White nigger is an ethnic slur with different meanings in different parts of the English-speaking world.

North America 
Dating from the nineteenth century, "white nigger" was a derogatory and often considered offensive term for a black person who deferred to white people or a white person who did menial work.[citation needed]

It was later used as a slur against white activists involved in the civil rights movement such as James Groppi of Milwaukee.

The term "white niggers" was uttered twice by Democratic Senator Robert Byrd of West Virginia in an interview on national television in 2001. Byrd was a former member of the Ku Klux Klan.

Italian immigrants 
During all the 19th century until the early part of the 20th, Italian immigrants in the United States were often referred to as "white niggers".

French Canadians 
In another use of the term, Pierre Vallières's work White Niggers of America refers to French Canadians.

Irish immigrants 
The term was applied to Irish immigrants and their descendants. Irish were also nicknamed "Negroes turned inside-out" (while African Americans would be referred to as "smoked Irish").

England 
"White Nigger" was a nickname given to the nineteenth-century English explorer Richard Burton by colleagues in the East India Company Army.

Northern Ireland
"White nigger" was sometimes used to refer to Irish Catholics, in the context of the Troubles in Northern Ireland. An example of this term is found in the lyrics of the Elvis Costello song Oliver's Army: "Only takes one itchy trigger. / One more widow, one less white nigger."

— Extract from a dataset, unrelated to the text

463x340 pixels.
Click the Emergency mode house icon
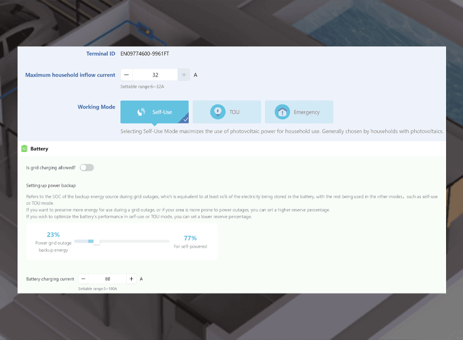click(x=282, y=112)
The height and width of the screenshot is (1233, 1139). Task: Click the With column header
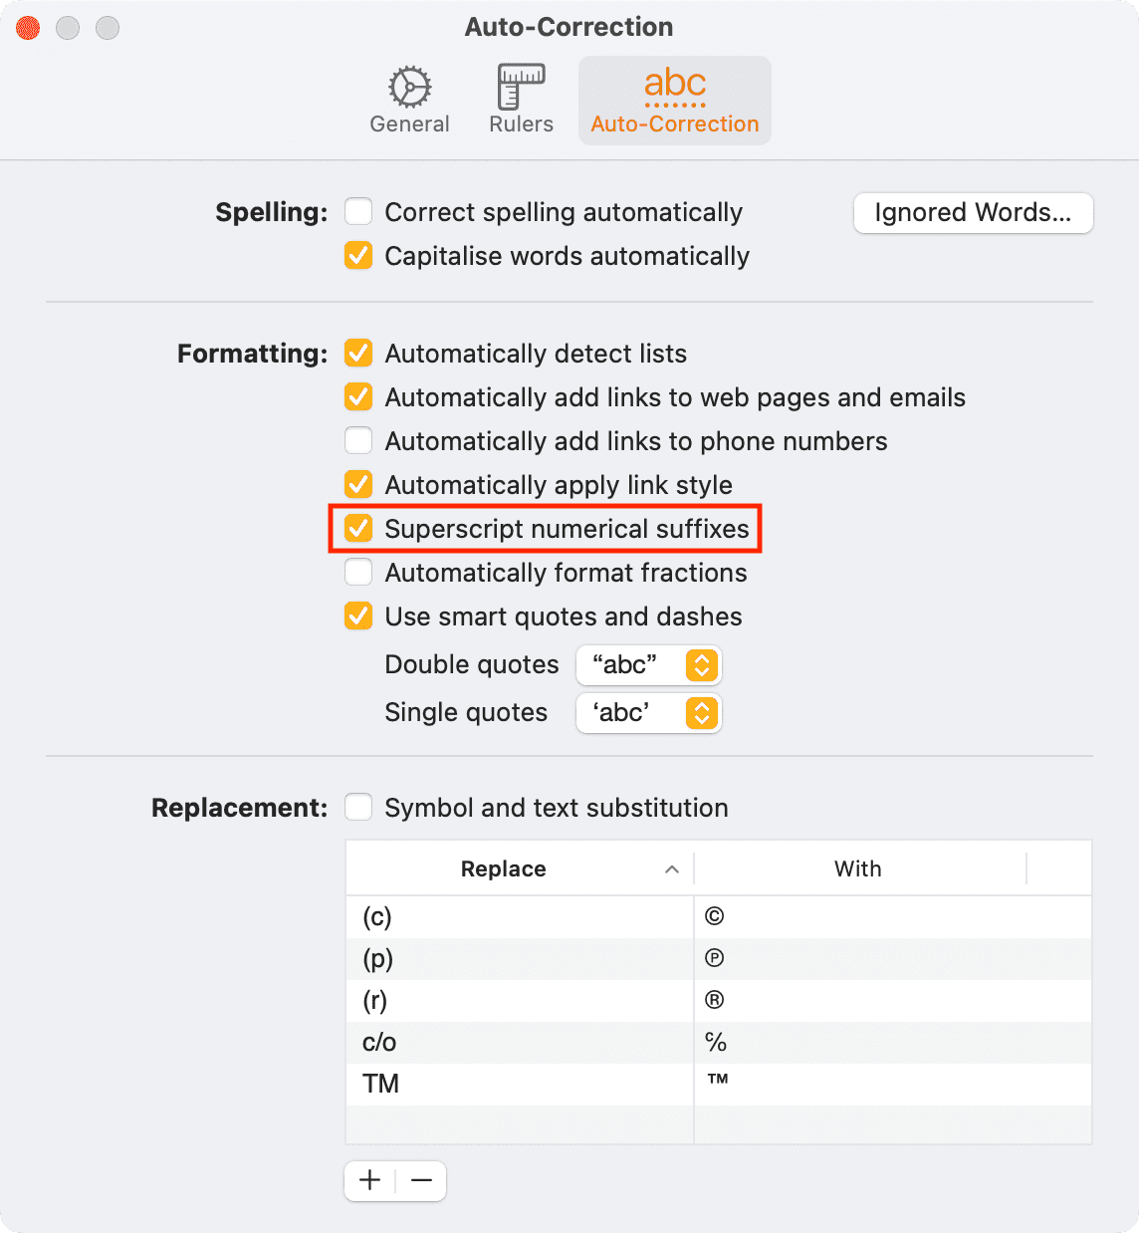[x=859, y=868]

In May 2016, Irish politician Gerry Adams, the president of Sinn Féin, attracted controversy after tweeting: "Watching Django Unchained — A Ballymurphy Nigger!" After criticism for the use of a racial slur, Adams deleted the tweet and, from a Belfast press conference, he issued a statement saying, "I have acknowledged that the use of the N-word was inappropriate. That is why I deleted the tweet. I apologise for any offence caused." Adams added, "I stand over the context and main point of my tweet, which were the parallels between people in struggle. Like African Americans, Irish nationalists were denied basic rights. I have long been inspired by Harriet Tubman, Frederick Douglass, Rosa Parks, Martin Luther King and Malcolm X, who stood up for themselves and for justice."

Haiti 
Haiti's first head of state Jean-Jacques Dessalines called Polish people "the White Negroes of Europe", which was then regarded a great honour as it meant brotherhood between Poles and Haitians after Polish Legionnaires joined the black Haitian slaves during the Haitian Revolution.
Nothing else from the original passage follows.